On 8th and 9th January we had a expect lecture on "Waiting for Barbarians" Novel. The lecture is arrange by our proff. and Head of department Dr. Dilip Barad. R. B. Zala sir has came form the surashtra university for talk.
Waiting for the Barbarians is a novel by the South Africa writer J. M. Coetzee. First published in 1980, it was chosen by Penguin for its series Great Books of the 20th Century and won both the James Tait Black Memorial Prize and Geoffrey Faber Memorial Prize for fiction. American composer Philip Glass has also written an opera of the same name based on the book which premiered in September 2005 at Theater Erfurt, Germany.
Coetzee took the title from the poem "Waiting for the Barbarians" by the Greek poet Constantine P. Cavafy.
Coetzee's novel has been deeply influenced by Italian writer Dino Buzzati's novel The Tartar Steppe.
Character:
- The Magistrate
- Barbarian girl
- Colonel Joll
- The birdlike girl
- Warrant officer Madel
Theme of the Novel:
- Colonialism
- Imperialism
- Interrogation
- Male sexuality
- Power
- Rape
'Waiting For the Barbarians' is all about 'We' and 'Others' or 'We' and 'They'. Means it depends on existential crisis.
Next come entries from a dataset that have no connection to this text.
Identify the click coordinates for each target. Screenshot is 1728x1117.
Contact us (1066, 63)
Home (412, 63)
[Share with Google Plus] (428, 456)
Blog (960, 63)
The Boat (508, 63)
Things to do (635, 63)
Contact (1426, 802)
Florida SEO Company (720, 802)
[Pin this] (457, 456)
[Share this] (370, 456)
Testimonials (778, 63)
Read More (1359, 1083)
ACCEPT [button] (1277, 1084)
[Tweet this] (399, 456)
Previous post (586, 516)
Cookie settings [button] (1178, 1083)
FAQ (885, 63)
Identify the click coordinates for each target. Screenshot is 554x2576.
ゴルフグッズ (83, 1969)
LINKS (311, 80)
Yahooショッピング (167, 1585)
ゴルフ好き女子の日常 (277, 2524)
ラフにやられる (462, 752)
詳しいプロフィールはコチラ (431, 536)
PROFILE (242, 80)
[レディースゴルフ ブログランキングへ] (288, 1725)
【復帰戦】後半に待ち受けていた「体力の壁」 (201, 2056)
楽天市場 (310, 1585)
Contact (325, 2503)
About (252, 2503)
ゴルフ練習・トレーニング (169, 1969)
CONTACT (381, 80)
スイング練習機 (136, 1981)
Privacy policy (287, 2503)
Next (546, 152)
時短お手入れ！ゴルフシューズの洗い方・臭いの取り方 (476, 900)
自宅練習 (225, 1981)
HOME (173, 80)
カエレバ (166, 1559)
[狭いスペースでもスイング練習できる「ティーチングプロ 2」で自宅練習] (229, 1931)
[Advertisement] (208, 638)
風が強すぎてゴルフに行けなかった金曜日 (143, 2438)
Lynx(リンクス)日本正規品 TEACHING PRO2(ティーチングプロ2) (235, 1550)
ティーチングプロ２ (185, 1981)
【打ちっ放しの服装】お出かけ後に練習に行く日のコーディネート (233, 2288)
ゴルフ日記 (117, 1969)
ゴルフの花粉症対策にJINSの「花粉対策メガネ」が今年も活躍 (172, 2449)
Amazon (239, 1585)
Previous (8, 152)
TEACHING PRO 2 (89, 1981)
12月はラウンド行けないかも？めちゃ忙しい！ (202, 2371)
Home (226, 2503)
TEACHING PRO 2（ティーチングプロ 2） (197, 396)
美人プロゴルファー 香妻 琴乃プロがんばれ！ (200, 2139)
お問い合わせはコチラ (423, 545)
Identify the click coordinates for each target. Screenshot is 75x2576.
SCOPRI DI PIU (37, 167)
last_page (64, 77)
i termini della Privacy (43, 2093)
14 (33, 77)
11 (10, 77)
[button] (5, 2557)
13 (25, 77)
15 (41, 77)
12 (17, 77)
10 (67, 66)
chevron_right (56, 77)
One's identity and existence depends on Other. Novel raises the question of conflict between civilization and Barbadians. But who decides who is civilized and who are Barbarians? The Barbarians represents a kind of outside threat which seek to trample on the security and safety of the people of the . There is also the reflection of power relation between Civilized and Barbarians means White and Blacks. Anxiety and fear remains from the beginning of the novel until the end of it.
Comparison with other novel:
Zalasir compare in novel with Robinson Crusoe by Daniel Defoe & A Tempest by Aime cesaire.